Immunotherapy as a Cancer Treatment- Update 2

As I mentioned in my previous update, I was trying to narrow down the scope of my project. I decided to focus on the 3 groups of immunotherapies which I encountered the most when I began my research.. These 3 categories were: cancer vaccines, monoclonal antibodies, and immune checkpoint inhibitors. However, these three areas are not completely independent categories, as monoclonal antibodies are used as immune checkpoint inhibitors. This led me to think it might be best to understand the basics of each category of immunotherapy, but then focus on individual drugs.

Rather than trying to research and compare whole groups of immunotherapies against each other, I would research these groups individually and understand the basic mechanisms of each group of immunotherapies. Then, I would select several specific drugs of each type of immunotherapy and do a more in-depth research of them. When doing more in-depth research of these drugs I would look at clinical trial successes or failures and potential expansions for what these drugs are used for. I am hoping that with research on specific drugs rather than entire categories of immunotherapy, it will be easier to compare and contrast their successes in treating cancer. Perhaps this way, I can see where certain drugs have had more successes, less adverse effects, and which drugs scientists can see more potential in. Additionally, I would see if there are any drugs that have limited usefulness due to issues scientists do not think they can overcome.

I am hoping that by comparing and contrasting these specific drugs I will be able to understand how some drugs are more successful than others. I have already begun my research into specific drugs and have selected a few more that I am interested in focusing on, including: pembrolizumab and nivolumab (two PD-1 immune checkpoint inhibitors, tecemotide and cetuximab (two monoclonal antibodies) and a few others.

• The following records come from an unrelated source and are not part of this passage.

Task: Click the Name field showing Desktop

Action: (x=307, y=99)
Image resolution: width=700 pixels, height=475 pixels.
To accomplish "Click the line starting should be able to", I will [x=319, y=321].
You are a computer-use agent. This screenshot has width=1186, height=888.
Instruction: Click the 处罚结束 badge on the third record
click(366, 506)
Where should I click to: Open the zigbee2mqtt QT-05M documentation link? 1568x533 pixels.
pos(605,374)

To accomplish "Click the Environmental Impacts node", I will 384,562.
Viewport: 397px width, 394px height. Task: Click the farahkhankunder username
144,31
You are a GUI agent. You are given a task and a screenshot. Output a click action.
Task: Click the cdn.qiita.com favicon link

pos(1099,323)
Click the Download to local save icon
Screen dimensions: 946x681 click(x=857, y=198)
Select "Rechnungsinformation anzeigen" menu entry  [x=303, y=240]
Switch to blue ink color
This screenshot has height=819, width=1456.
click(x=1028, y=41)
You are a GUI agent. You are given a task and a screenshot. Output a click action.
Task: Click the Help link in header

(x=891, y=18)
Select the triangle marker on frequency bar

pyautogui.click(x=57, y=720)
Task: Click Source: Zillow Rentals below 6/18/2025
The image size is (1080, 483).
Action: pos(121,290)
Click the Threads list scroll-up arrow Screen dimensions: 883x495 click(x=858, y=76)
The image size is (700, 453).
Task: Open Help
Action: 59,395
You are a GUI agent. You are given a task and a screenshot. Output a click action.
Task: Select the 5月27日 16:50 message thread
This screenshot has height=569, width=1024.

  1. This sounds like an amazing research topic. Not only is it interesting, but also very beneficial to anyone who reads your research later. I love that you began your research very broad and have since come to a more narrow point, so that you understand the topic as a whole before examining specific parts. Have you considered looking at drugs that have been the most effective and comparing them to those that have been the least effective. This could highlight common weaknesses or strengths. As mentioned in the beginning of this post, I think you have successfully narrowed down the scope of your project. Are you going to eventually compare these treatments to chemotherapy and radiation? I would find it interesting to see the difference in effectiveness and side effects between them all. I am excited to see what you learn on this topic, as it interests me as well.

  2. nmcritchley01 says:

    Hi! Sorry for such a late reply, I just saw this comment. For the most part I have been focusing on drugs that have undergone multiple different clinical trials so that I can see if their successes or failures are consistent, but there is a wide range of effectiveness of these drugs. As for comparing them to radiation and chemotherapy, there are many drug trials I looked at which compared immunotherapy drugs to the standard chemotherapy and radiation treatment. There are also several clinical trials which combined immunotherapy and chemotherapy which was also very interesting. Thanks for your comments!